D’un point de vue purement économique, le fait de confier une tâche, dont on a mesuré l’ampleur dans notre billet du 23 Janvier 2011, à une profession soignante, dont on sait les limitations d’activité auxquelles elles sont déjà soumises, reviendrait à leur confier une mission théorique tout en leur interdisant matériellement de l’accomplir. Cela reviendrait de plus à priver de l’exercice de cette activité, et ce au mépris de la plus élémentaire justice sociale, tout ceux qui souhaiteraient s’y épanouir au bénéfice de la collectivité, en des temps où le marché du travail ne permet déjà plus d’offrir à chacun un emploi stable. Cela reviendrait enfin à faire capter par une profession installée un marché totalement vierge et prometteur, captation susceptible de donner lieu à tous recours sur la base des réglementations anti-trust, contre les abus de position dominante, contre la constitution de monopoles, et plus généralement contre les entraves à la liberté d’entreprise.

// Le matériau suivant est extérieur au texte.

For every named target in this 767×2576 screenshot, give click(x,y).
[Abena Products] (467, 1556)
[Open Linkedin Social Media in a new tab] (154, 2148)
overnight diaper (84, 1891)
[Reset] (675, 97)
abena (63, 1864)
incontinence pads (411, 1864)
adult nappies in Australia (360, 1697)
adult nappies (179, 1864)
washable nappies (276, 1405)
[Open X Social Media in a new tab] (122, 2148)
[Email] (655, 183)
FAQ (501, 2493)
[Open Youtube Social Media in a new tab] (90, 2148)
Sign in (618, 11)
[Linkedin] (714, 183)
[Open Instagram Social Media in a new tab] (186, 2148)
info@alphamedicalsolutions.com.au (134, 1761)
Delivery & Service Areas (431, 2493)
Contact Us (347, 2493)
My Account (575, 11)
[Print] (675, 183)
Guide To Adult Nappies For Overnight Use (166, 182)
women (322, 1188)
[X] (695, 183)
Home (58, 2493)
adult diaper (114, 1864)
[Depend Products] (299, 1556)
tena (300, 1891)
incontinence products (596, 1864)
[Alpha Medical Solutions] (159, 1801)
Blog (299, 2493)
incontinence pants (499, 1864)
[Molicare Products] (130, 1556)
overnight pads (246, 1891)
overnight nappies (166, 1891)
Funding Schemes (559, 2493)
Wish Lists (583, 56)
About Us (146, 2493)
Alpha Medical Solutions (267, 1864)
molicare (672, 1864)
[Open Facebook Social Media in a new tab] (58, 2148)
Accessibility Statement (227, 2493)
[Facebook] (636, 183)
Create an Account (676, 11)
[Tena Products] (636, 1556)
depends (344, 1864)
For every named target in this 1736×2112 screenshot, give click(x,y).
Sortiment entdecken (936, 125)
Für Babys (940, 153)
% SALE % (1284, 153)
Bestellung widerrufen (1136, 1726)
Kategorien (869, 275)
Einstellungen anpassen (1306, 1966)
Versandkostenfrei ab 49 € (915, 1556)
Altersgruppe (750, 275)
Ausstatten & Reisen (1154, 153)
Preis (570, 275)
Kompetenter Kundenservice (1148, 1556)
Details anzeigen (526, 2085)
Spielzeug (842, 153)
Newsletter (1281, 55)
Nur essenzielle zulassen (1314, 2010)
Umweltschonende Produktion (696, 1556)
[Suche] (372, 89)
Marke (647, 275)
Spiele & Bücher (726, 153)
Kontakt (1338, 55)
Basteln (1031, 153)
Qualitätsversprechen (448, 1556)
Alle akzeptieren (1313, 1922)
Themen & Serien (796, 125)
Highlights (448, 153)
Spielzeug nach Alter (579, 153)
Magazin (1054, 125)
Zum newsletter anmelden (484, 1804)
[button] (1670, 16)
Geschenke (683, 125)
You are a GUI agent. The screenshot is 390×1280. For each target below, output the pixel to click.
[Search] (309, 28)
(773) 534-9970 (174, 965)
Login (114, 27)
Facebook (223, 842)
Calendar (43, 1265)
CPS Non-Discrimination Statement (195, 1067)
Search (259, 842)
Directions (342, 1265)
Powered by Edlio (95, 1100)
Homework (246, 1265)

Pour toutes ces raisons, le Groupe Charon en appelle au sens de la responsabilité du législateur lorsque viendra l’heure d’examiner un prochain projet de loi visant à légaliser en France une forme ou une autre d’euthanasie, en particulier en ce qui concerne l’attribution des prérogatives euthanasiques. Qu’une réglementation entourant la profession soit alors indispensable ne fait dans notre esprit aucun doute, s’accompagnant de toutes les normes modernes de normalisation et de contrôle de qualité. Mais cette réglementation se devra parallèlement de veiller au respect le plus scrupuleux des justices sociale et économique.